**RECORDS FOR THIS TASK**
════════════════════

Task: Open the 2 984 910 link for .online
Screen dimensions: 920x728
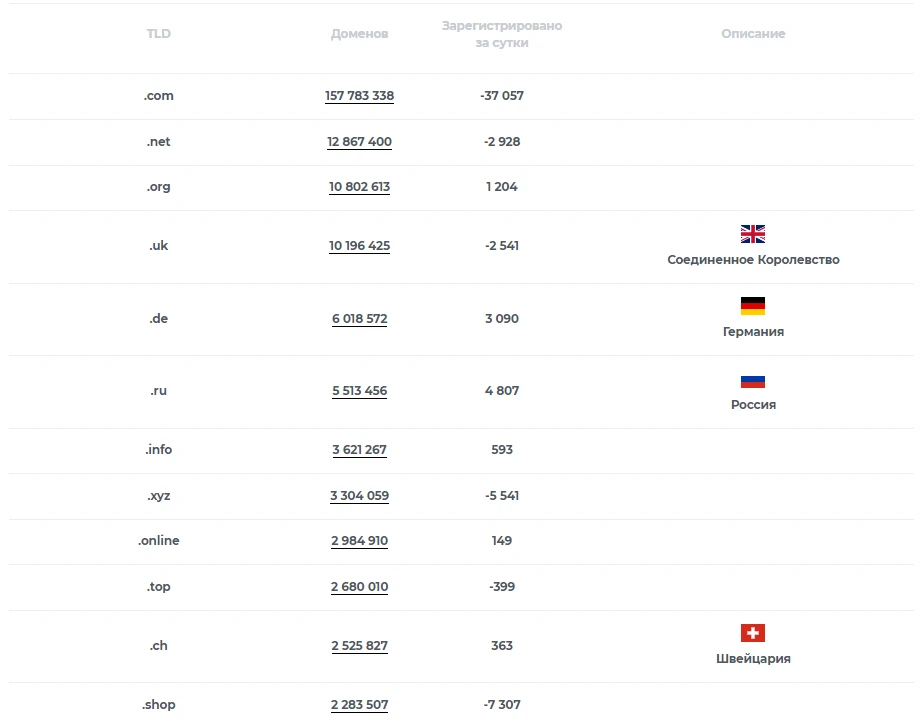Action: point(360,541)
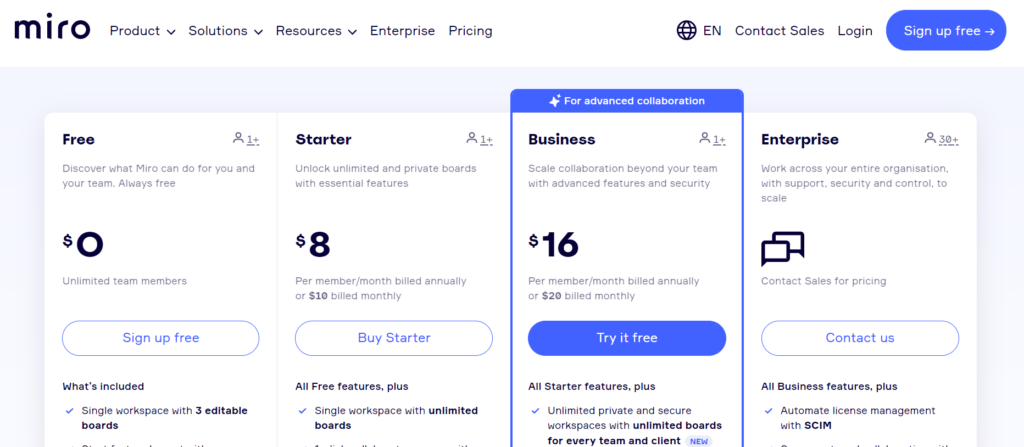Image resolution: width=1024 pixels, height=447 pixels.
Task: Click the Contact us button
Action: tap(860, 338)
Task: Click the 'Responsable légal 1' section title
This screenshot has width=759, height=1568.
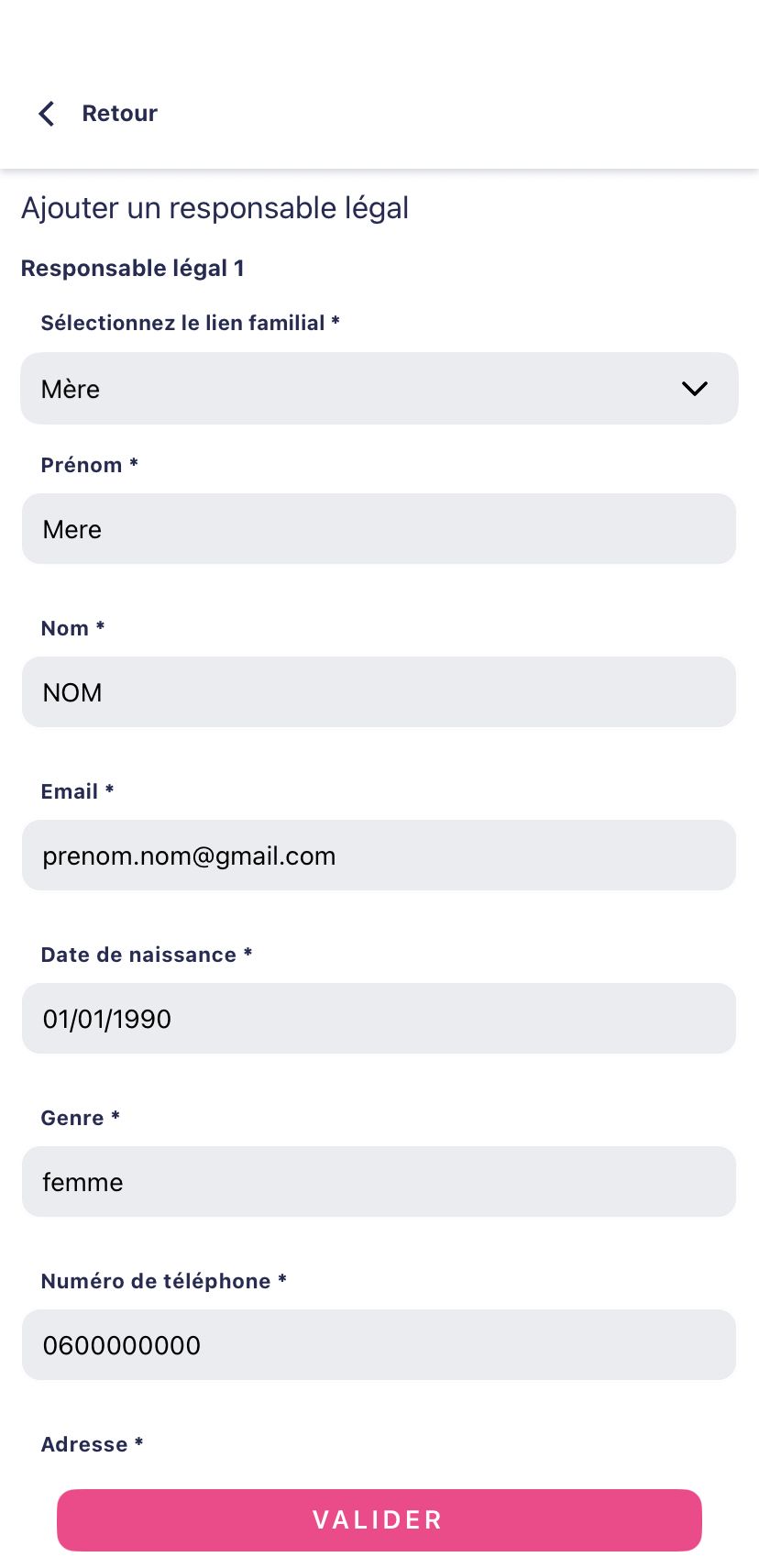Action: (x=133, y=269)
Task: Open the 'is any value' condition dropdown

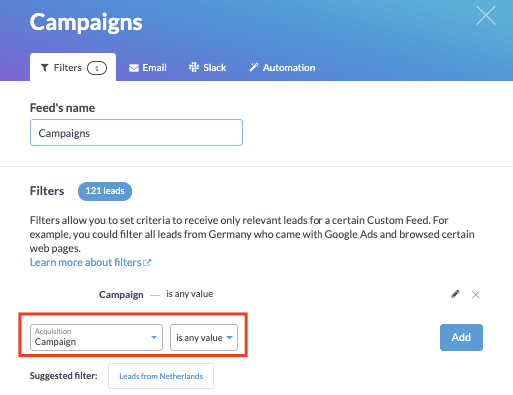Action: pyautogui.click(x=204, y=337)
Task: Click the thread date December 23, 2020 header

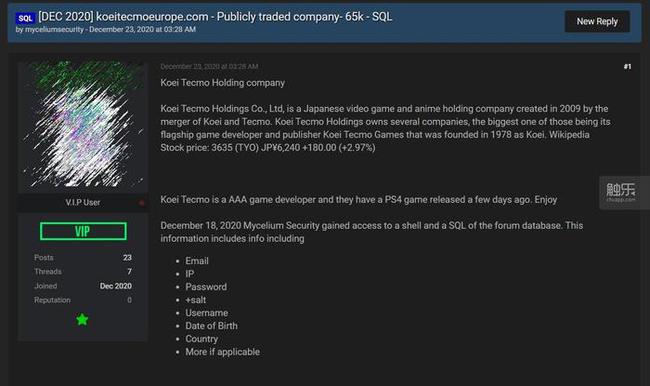Action: (143, 29)
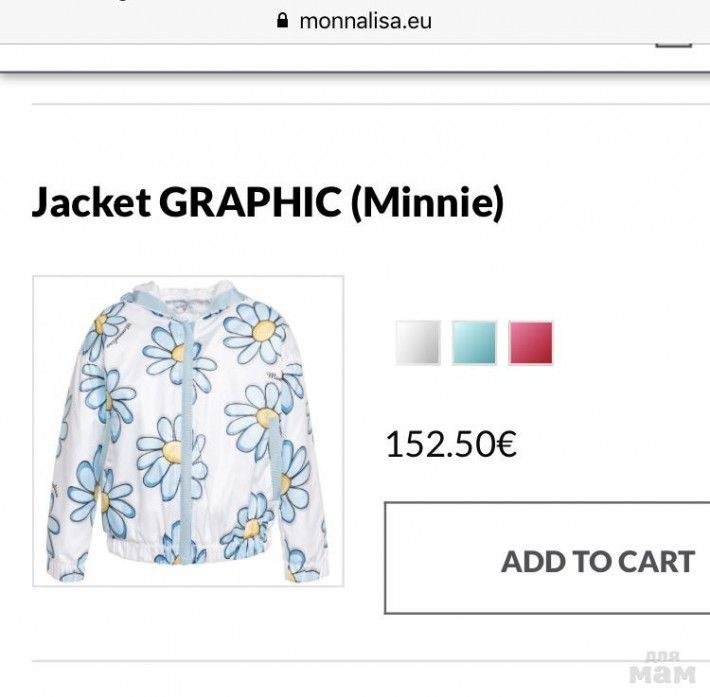Open the daisy jacket product image

click(188, 430)
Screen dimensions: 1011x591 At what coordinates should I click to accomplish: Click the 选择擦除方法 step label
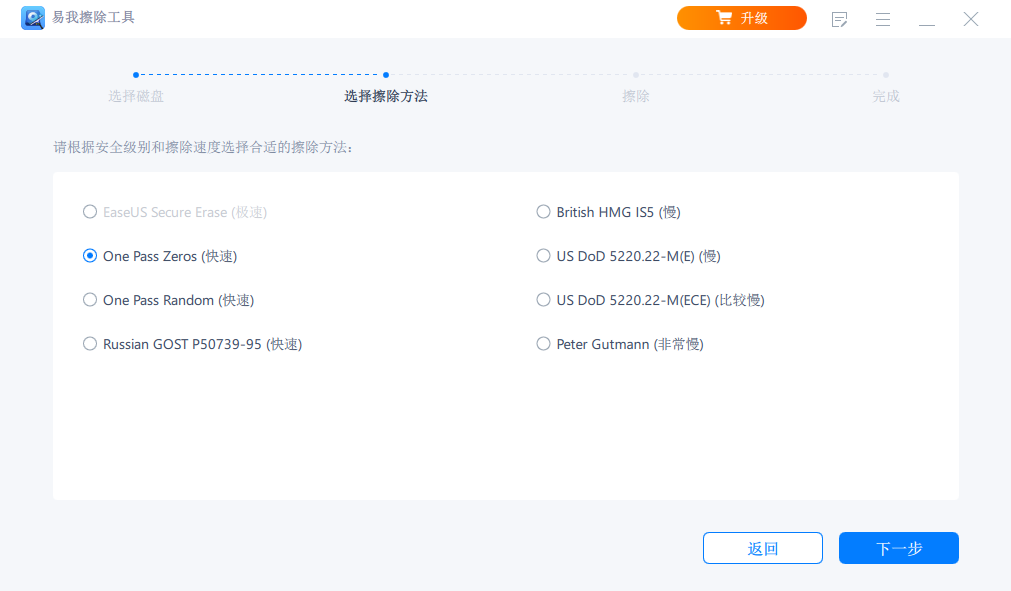(386, 96)
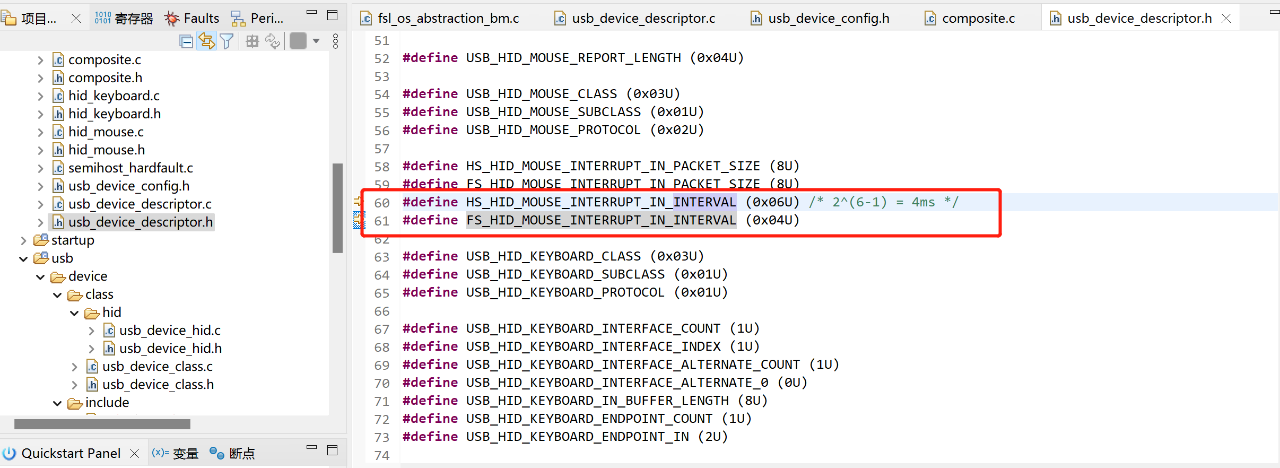Open the 变量 variables view tab
Image resolution: width=1280 pixels, height=468 pixels.
coord(175,453)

════════════════════

**WHAT YOU NEED TO DO**
Could you output the entire listing verbatim while omitting its pictures?

**ANSWER TO THIS EXERCISE**
Task: Open the 2 984 910 link for .online
Screen dimensions: 920x728
Action: point(360,541)
Image resolution: width=1024 pixels, height=447 pixels.
Task: Click the Contact us button
Action: tap(860, 338)
Task: Click the 'Responsable légal 1' section title
This screenshot has width=759, height=1568.
Action: (x=133, y=269)
Task: Open the 'is any value' condition dropdown

Action: pyautogui.click(x=204, y=337)
Task: Click the thread date December 23, 2020 header

Action: (143, 29)
Open the daisy jacket product image

click(188, 430)
Screen dimensions: 1011x591 At what coordinates should I click to accomplish: Click the 选择擦除方法 step label
(386, 96)
Open the 变量 variables view tab
Image resolution: width=1280 pixels, height=468 pixels.
coord(175,453)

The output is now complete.